- President: Adriano Tilgher
- Founded: 28 September 1997
- Split from: Tricolour Flame
- Ideology: Neo-fascism Italian nationalism Souverainism Anti-globalism Right-wing socialism Hard euroscepticism Third Position
- Political position: Far-right
- National affiliation: Social Alternative (2004–06) The Right (2008–14)
- Colors: Black
- Chamber of Deputies: 0 / 400
- Senate: 0 / 200
- European Parliament: 0 / 76

Website
- http:// www.frontenazionale.net

= National Front (Italy, 1997) =

The National Front (Fronte Nazionale, FN) is an Italian far-right political party.

The FN had its roots in the Tricolour Flame when two leading radicals, Tomaso Staiti di Cuddia and Adriano Tilgher, were expelled from the party in 1997. As a response Tilgher formed his own group in September of that year, calling it National Front (a name already used twice before on the Italian far right) and basing it on the French National Front of Jean-Marie Le Pen. The party, which initially confined its operations largely to Rome, gained 18,000 votes in that city in the local elections of 1998.

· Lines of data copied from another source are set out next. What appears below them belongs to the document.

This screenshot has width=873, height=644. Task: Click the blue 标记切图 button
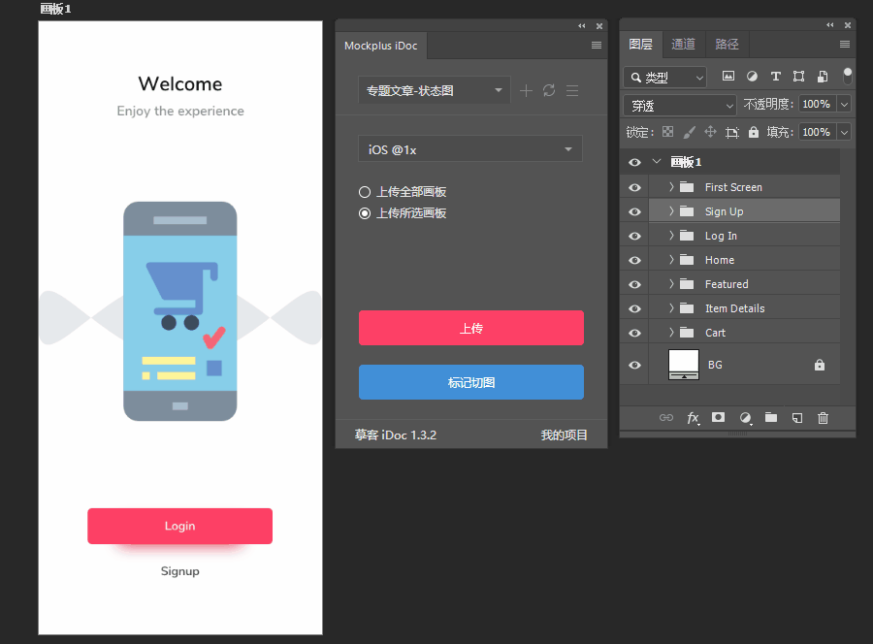(x=470, y=383)
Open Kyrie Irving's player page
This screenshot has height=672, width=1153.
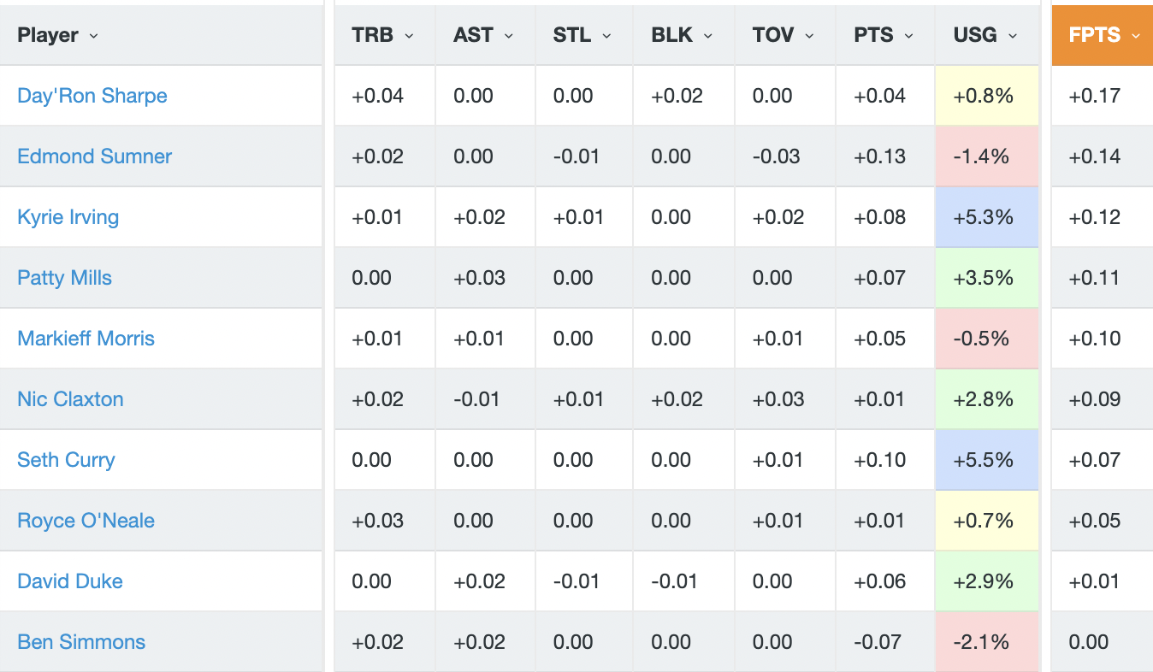click(68, 217)
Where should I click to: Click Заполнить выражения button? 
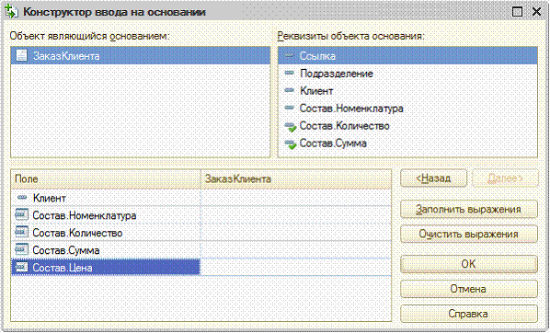click(469, 209)
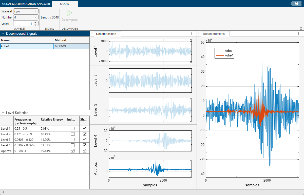Switch to the Signal Multiresolution Analyzer tab
The image size is (304, 195).
point(26,4)
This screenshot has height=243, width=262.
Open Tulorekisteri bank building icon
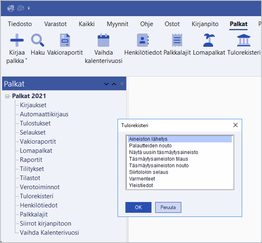(243, 40)
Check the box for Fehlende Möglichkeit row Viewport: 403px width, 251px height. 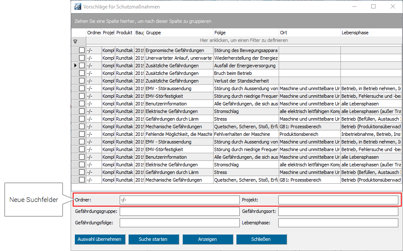coord(82,134)
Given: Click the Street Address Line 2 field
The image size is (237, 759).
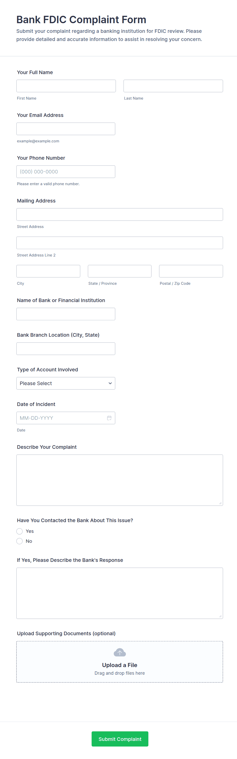Looking at the screenshot, I should click(x=119, y=242).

The party began to expand in early 2000, seeking to work with other minor groups on the far right to form a united alternative to the National Alliance. The group reconstituted under the FSN name after a merger with further dissident elements within the Fiamma Tricolore. In March 2003 supporters of the new group protested outside the Swiss embassy against the jailing of Gaston-Armand Amaudruz.

For the 2004 European election the party joined with Social Action and New Force in the Alessandra Mussolini-led coalition Social Alternative, which captured a single seat in the European Parliament. They remained part of this coalition until its dissolution following poor results in the 2006 general election.

In 2008 Tilgher joined with Francesco Storace's group The Right, and the FSN disbanded.

However, in 2013 the party comes out from The Right and regains its autonomy.